(Records for locating described items)
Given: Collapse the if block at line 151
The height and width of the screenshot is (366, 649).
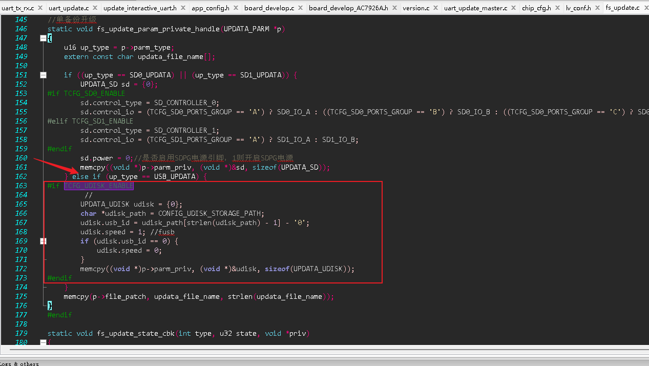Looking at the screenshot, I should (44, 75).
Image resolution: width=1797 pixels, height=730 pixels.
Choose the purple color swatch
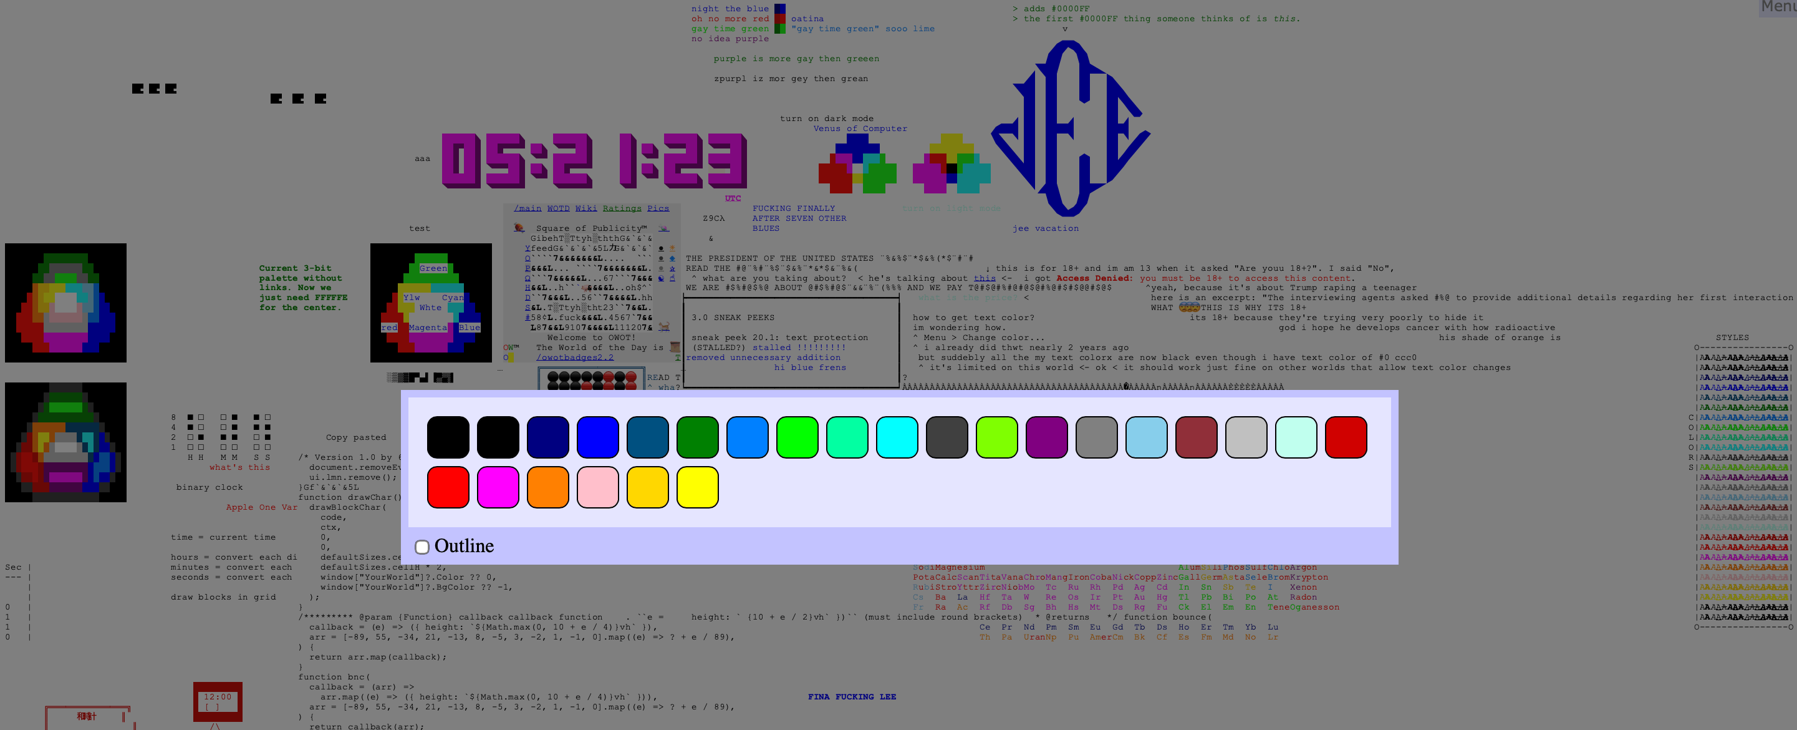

==

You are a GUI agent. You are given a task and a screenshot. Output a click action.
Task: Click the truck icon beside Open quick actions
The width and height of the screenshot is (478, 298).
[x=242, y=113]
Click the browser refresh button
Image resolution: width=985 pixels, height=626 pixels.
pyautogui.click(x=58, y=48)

== WHAT IS EXPECTED ==
Swap "purple" for "green" in the stretch from the line containing "Given: Collapse the if block at line 151" through the line containing "Choose the purple color swatch", giving those lines again otherwise unchanged. Leave the pictures out of your answer.

== COMPLETED EXERCISE ==
Given: Collapse the if block at line 151
The height and width of the screenshot is (366, 649).
Looking at the screenshot, I should (44, 75).
Image resolution: width=1797 pixels, height=730 pixels.
Choose the green color swatch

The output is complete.